Sebetulnya gerakan seperti itu sudah biasa bagi pria yang menekuni akrobat sejak usia 7 tahun tersebut. Tapi kali ini Weiss harus berakrobat di bawah curahan hujan buatan. Aksi ini berbahaya karena tali rawan terlepas. Tubuh juga bisa terpeleset, tergelincir, dan terjatuh di lantai. "Memang sedikit licin, tapi jadi lebih dramatis," kata Weiss, yang rutin berlatih akrobat empat-lima jam sehari.

Adegan menjadi lebih dramatis ketika embusan angin dari empat blower ditiupkan.
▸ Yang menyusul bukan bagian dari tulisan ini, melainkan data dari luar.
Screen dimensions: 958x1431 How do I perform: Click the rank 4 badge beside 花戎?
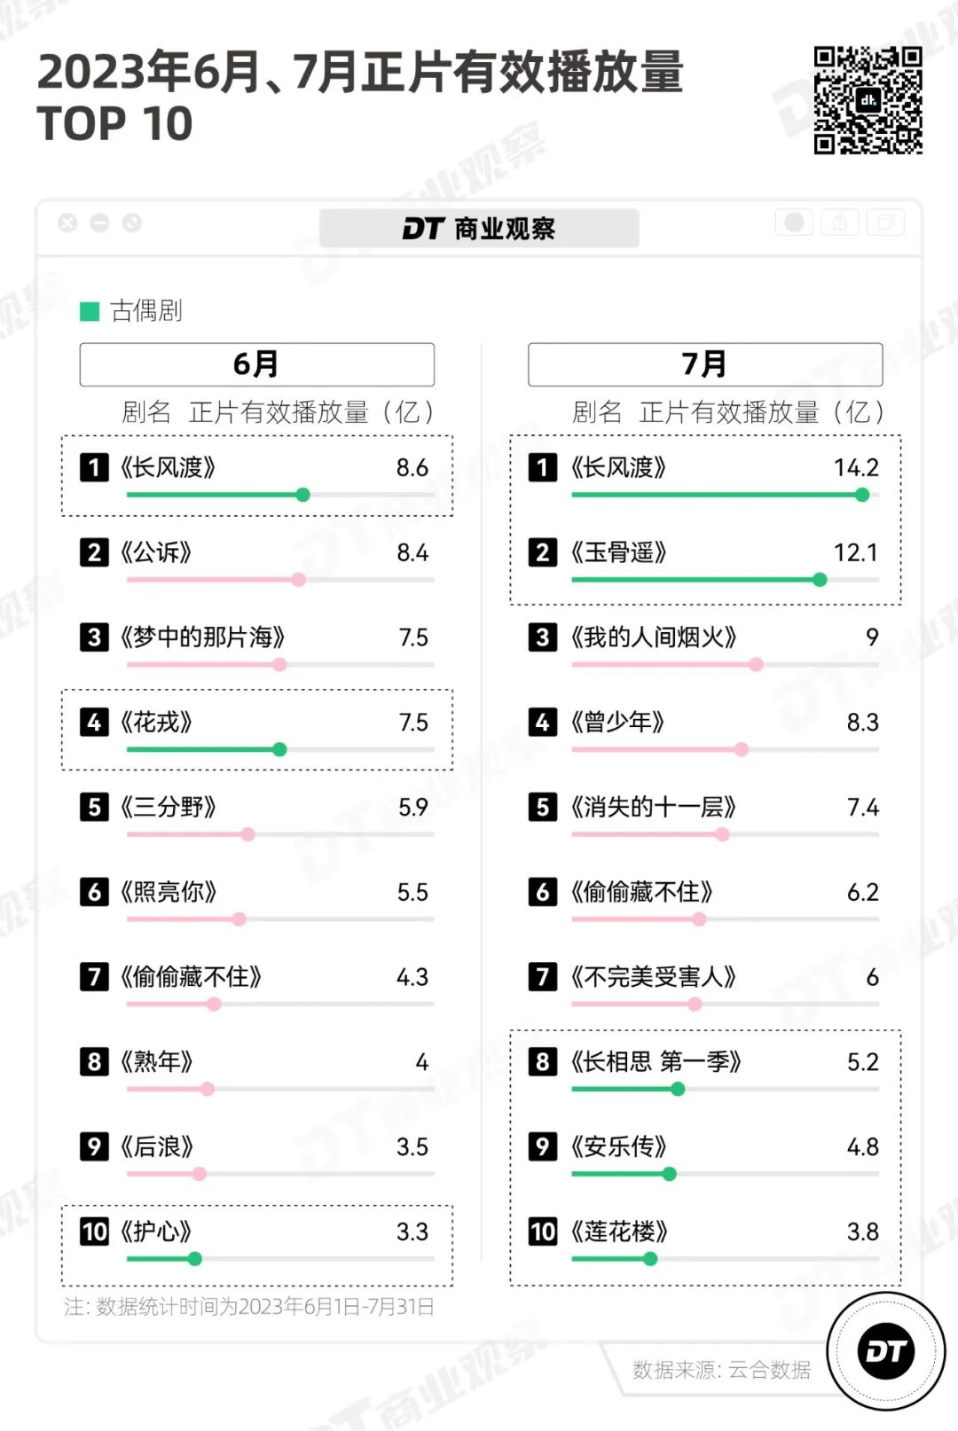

Juga terlihat artistik ketika Ine menebarkan kertas-kertas putih yang diandaikan sebagai surat cinta, sementara tubuh Weiss berayun-ayun. Juga sorot-sorot cahaya senter kecil dari para penonton dan tata cahaya yang menggiring suasana kelam.

Ine Febriyanti sudah dua kali tampil bersama Rictus dengan tantangan yang berbeda. Pada Juni tahun lalu, ia tampil dalam lakon berjudul Warm, bermonolog di bawah panasnya sorot lampu ribuan watt. Saat itu, Ine tampil dalam deraan suhu panas sekitar 60 derajat Celsius. Namun kali ini ia harus bergulat dengan air dan embusan angin yang dingin.

Sebelum pementasan Drop, Ine terbang ke Prancis untuk berlatih di Rouen. Sang sutradara, David Bobee, menempa Ine dengan latihan di suhu dingin untuk mendapatkan karakter para tokoh. Ine harus menjadi Penelope yang lembut dan tegar dikhianati Odysseus; Dido yang terbakar cinta dan amarah ketika cintanya diempaskan dan diperkosa; Phaedra yang sensual dengan gestur lembut mengejar cinta anak tirinya, tapi juga menggelora ketika cintanya tak terbalas; atau Ariane, yang mengikuti Tesse, lelaki yang dicintainya. Cinta itu membuat dia mengkhianati keluarga dan negaranya.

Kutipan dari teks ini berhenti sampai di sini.